▸ EXERCISE OBJECTIVE:
Carry over the items below, requests and all, beginning at the line that contains "the sonar image" and stopping after the line that contains "point(256,248)". Add 117 to every coordinate in the answers.

▸ DATA SUPPLIED:
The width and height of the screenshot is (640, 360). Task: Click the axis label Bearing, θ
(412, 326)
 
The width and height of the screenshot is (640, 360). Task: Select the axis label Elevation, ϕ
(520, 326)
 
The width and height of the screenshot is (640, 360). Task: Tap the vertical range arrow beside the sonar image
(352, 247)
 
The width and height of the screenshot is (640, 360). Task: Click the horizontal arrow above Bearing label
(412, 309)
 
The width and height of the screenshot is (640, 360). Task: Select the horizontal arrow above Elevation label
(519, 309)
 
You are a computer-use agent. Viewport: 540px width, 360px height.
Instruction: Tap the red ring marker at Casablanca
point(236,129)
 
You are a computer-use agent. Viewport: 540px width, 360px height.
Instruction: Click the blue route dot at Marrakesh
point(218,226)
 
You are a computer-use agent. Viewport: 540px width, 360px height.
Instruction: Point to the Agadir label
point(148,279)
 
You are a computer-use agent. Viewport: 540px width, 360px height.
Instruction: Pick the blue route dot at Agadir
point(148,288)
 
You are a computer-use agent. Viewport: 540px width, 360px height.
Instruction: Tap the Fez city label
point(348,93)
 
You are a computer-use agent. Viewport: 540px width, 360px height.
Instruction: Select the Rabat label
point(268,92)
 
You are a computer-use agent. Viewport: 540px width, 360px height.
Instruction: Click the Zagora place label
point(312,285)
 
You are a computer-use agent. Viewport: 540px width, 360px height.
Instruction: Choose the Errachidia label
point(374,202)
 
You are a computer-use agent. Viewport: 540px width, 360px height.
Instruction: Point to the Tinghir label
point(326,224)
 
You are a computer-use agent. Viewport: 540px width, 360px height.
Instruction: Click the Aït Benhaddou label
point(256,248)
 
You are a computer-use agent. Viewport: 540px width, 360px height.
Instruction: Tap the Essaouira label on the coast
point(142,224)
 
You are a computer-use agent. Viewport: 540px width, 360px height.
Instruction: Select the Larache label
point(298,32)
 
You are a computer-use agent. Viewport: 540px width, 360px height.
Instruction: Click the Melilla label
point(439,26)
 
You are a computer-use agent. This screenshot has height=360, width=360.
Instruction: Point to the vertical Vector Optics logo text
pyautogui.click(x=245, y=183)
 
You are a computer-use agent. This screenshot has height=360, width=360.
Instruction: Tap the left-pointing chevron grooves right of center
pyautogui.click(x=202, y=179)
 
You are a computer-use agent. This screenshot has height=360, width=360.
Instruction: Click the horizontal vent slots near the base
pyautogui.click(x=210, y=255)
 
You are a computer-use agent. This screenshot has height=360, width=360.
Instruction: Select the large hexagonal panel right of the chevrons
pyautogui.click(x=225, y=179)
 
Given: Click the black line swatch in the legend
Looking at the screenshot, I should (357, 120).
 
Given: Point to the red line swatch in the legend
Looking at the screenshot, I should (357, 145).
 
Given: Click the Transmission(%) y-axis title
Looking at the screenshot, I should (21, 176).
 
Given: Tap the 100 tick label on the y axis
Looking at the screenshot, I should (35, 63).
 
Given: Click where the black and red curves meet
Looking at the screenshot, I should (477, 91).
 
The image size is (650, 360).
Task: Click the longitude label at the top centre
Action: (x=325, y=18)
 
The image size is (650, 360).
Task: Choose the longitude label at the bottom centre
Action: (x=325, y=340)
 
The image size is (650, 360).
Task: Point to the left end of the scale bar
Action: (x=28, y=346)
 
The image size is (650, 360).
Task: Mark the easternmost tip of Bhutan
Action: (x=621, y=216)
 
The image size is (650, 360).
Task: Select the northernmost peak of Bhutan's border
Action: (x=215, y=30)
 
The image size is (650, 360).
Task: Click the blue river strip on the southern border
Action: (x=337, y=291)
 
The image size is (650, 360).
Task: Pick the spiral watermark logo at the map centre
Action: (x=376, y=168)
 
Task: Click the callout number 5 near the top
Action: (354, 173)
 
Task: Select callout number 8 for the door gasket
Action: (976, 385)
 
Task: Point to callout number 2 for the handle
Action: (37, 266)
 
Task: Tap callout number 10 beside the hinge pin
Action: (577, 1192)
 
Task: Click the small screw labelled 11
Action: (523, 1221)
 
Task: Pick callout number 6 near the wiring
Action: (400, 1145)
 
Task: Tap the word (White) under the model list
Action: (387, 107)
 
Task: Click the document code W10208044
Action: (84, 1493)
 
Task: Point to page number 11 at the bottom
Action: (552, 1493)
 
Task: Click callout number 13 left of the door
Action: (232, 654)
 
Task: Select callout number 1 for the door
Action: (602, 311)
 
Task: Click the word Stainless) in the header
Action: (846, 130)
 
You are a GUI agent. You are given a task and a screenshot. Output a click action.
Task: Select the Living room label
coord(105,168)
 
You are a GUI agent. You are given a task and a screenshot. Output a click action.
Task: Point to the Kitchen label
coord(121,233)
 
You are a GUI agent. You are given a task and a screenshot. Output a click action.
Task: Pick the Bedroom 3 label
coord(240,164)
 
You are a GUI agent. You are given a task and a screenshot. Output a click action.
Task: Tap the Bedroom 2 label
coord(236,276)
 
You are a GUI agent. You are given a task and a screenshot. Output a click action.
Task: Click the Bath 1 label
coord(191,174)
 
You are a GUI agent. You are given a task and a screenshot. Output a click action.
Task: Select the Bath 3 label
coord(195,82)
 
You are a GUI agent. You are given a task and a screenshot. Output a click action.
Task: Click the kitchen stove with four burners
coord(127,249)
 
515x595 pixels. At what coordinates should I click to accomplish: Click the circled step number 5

▸ ANSWER IN FULL:
The width and height of the screenshot is (640, 360). Task: Tap the vertical range arrow beside the sonar image
(469, 364)
 
The width and height of the screenshot is (640, 360). Task: Click the horizontal arrow above Bearing label
(529, 426)
 
The width and height of the screenshot is (640, 360). Task: Select the horizontal arrow above Elevation label
(636, 426)
 
You are a computer-use agent. Viewport: 540px width, 360px height.
Instruction: Tap the red ring marker at Casablanca
point(353,246)
 
You are a computer-use agent. Viewport: 540px width, 360px height.
Instruction: Click the blue route dot at Marrakesh
point(335,343)
 
You are a computer-use agent. Viewport: 540px width, 360px height.
Instruction: Point to the Agadir label
point(265,396)
 
You are a computer-use agent. Viewport: 540px width, 360px height.
Instruction: Pick the blue route dot at Agadir
point(265,405)
 
You are a computer-use agent. Viewport: 540px width, 360px height.
Instruction: Tap the Fez city label
point(465,210)
 
You are a computer-use agent. Viewport: 540px width, 360px height.
Instruction: Select the Rabat label
point(385,209)
 
You are a computer-use agent. Viewport: 540px width, 360px height.
Instruction: Click the Zagora place label
point(429,402)
 
You are a computer-use agent. Viewport: 540px width, 360px height.
Instruction: Choose the Errachidia label
point(491,319)
 
You are a computer-use agent. Viewport: 540px width, 360px height.
Instruction: Point to the Tinghir label
point(443,341)
 
You are a computer-use agent. Viewport: 540px width, 360px height.
Instruction: Click the Aït Benhaddou label
point(373,365)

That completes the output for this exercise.